Distribution: Users can use the existing distribution mechanism of the OCI registry to distribute the Wasm module.

Goals

Define the system components needed to support Wasm OCI images as remote Wasm code sources.

Architecture

Control Plane Wasm File Cache

Envoy lacks native OCI image support, therefore, EG needs to download Wasm modules from their original OIC registries, cache them locally in the file system, and serve them to Envoy over HTTP.

HTTP Code Source

For HTTP code source, we have two options: serve Wasm modules directly from their original HTTP URLs, or cache them in EG (as with OCI images). Caching both the HTTP Wasm modules and OCI images inside EG can make UI consistent, for example, sha256sum can be calculated on the EG side and made optional in the API. This will also make the Envoy proxy side more efficient as it won’t have to download the Wasm module from the original URL every time, which can be slow.

Resource Consumption

Memory: Since we cache Wasm modules in the file system, we can optimize the memory usage of the cache and the HTTP server to avoid introducing too much memory consumption by this feature. For example, when receiving a Wasm pulling request form the Envoy, we can open the Wasm file and write the file content directly to response, and then close the file. There won’t be significant memory consumption involved.

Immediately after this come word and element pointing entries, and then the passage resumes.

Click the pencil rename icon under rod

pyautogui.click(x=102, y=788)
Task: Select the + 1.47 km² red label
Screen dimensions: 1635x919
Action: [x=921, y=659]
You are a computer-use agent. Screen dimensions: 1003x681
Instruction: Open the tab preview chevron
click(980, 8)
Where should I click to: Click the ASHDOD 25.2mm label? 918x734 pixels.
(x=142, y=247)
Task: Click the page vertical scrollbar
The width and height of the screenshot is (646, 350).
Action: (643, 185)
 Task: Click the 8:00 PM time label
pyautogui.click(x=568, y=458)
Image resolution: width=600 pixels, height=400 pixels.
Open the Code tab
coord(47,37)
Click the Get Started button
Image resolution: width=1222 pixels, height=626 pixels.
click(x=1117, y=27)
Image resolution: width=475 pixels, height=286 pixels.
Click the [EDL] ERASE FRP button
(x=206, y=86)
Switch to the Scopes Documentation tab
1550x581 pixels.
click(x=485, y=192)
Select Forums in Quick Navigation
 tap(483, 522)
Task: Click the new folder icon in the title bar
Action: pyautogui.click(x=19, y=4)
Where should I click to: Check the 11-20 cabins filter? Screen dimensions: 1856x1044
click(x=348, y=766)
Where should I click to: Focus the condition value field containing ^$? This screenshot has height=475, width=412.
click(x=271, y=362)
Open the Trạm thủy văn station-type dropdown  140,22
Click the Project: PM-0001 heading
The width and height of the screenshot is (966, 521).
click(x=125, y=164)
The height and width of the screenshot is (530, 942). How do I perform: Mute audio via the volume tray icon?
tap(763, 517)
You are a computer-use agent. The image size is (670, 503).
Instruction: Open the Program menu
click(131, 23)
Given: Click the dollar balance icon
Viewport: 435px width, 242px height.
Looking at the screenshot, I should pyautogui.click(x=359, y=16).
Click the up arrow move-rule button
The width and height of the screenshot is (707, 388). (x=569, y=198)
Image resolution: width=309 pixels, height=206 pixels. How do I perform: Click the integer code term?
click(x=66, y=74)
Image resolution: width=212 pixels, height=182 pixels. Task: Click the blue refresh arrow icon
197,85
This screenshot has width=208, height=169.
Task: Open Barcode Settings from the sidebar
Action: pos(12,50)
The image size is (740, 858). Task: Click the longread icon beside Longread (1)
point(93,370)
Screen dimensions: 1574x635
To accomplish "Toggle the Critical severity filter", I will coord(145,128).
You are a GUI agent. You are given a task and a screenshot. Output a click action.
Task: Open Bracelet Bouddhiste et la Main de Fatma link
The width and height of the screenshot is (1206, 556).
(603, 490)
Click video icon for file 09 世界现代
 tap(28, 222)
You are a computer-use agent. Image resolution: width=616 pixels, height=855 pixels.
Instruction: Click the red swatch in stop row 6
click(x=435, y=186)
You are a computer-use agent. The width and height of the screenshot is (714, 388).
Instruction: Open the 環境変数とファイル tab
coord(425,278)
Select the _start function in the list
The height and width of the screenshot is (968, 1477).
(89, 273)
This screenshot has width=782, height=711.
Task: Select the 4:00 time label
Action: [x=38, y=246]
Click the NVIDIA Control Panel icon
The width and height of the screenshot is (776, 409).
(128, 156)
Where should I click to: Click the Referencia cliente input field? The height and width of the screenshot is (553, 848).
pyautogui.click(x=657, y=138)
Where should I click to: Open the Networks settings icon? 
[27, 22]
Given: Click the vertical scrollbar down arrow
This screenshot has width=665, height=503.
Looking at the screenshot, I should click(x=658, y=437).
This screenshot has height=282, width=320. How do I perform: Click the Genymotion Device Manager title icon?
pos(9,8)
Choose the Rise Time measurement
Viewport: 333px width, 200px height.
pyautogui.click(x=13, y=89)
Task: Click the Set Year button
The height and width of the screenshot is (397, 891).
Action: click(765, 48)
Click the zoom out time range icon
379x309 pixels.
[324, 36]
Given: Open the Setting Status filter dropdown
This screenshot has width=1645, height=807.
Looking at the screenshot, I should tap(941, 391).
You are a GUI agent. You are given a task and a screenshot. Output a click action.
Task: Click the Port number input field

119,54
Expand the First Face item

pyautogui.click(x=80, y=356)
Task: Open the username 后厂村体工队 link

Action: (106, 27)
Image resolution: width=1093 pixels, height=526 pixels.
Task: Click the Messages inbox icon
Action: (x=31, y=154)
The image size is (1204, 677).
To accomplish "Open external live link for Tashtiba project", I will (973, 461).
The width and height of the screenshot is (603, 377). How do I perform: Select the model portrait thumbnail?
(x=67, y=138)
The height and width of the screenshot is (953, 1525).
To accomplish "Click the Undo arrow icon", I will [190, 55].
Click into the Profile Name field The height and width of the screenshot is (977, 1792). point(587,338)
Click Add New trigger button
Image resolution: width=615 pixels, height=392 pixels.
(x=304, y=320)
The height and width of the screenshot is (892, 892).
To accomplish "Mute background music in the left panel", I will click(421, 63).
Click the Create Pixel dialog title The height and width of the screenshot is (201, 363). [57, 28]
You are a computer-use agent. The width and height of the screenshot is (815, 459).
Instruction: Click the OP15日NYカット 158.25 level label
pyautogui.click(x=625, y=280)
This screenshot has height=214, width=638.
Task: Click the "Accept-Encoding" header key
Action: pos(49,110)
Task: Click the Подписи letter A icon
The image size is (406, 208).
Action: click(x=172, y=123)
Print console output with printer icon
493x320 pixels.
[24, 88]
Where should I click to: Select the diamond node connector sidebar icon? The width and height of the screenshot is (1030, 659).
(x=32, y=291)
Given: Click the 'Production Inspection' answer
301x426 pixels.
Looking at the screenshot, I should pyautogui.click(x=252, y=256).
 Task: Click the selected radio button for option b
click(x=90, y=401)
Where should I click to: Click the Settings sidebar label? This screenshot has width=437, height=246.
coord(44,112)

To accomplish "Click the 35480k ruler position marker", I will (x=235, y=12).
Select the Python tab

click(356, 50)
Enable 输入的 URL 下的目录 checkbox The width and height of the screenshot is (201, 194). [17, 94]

Disk: Though it’s possible to mount a volume to the container for the Wasm file cache, the current implementation just stores the Wasm files in the EG container’s file system. The disk space consumed by the cache is limited to 1GB by default, it can be made configurable in the future.

Caching Mechanism

Cached files will be evicted based on LRU（Last recently used）algorithm. If the image’s tag is latest, then they will be updated periodically. The cache clean and update periods will be configurable.

Restrict Access to Private Images

Client Authn with mTLS: To prevent unauthorized proxies from accessing the Wasm modules, the communication between the Envoy and EG will be secured using mTLS.
User Authn with Registry Credentials: To prevent unauthorized users from accessing the Wasm modules, the user who creates the EEP must have the appropriate permissions to access the OCI registry. For example, if two users create EEPs in different namespaces (ns1, ns2) accessing the same OCI image, each must also create a unique secret with registry credentials (secret1 for user1 in ns1, secret2 for user2 in ns2) and provide it in the EEP configuration. EG will validate the provided secret against the OCI registry before serving the Wasm module to the target HTTPRoute/Gateway of that EEP.
Unguessable Download URLs: It’s possible that users who have no permission to access a private OCI image could create an EnvoyPatchPolicy to bypass the EG permission check. For example, a user could create an EPP, inject a Wasm filter, and put the download URL of a private OCI image in the Wasm filter configuration. To prevent this, we need to make the download URL unguessable. The download URL will be generated by EG and will be a random string that is impossible to guess. If a user can get the config dump the Envoy Proxy, they can still get the download URL. However, they won’t be able to do so without the permission to access the config dump of Envoy Proxy, which is a more restricted permission (usually Admin role).

Alternative Considered

Inline Bytes

EG downloads the Wasm modules, caches them in memory, and pushes the Wasm code through xDS as inline bytes. This could inflate the xDS, potentially causing memory issues for EG and Envoy.

Data Plane Agent

Mount Wasm modules in the local file system of the Envoy container. We’ll need an agent deployed in the same pod as the Envoy for this. It would be too expensive to implement this as we’ll need to intercept the xDS at the agent.

Standalone Wasm HTTP Server

Deploying the Wasm HTTP server as a standalone service. While this has no obvious benefits, it increases operational costs.

Wait for Envoy OCI image support

We could wait indefinitely for Envoy to support OCI imag as a remote wasm code source.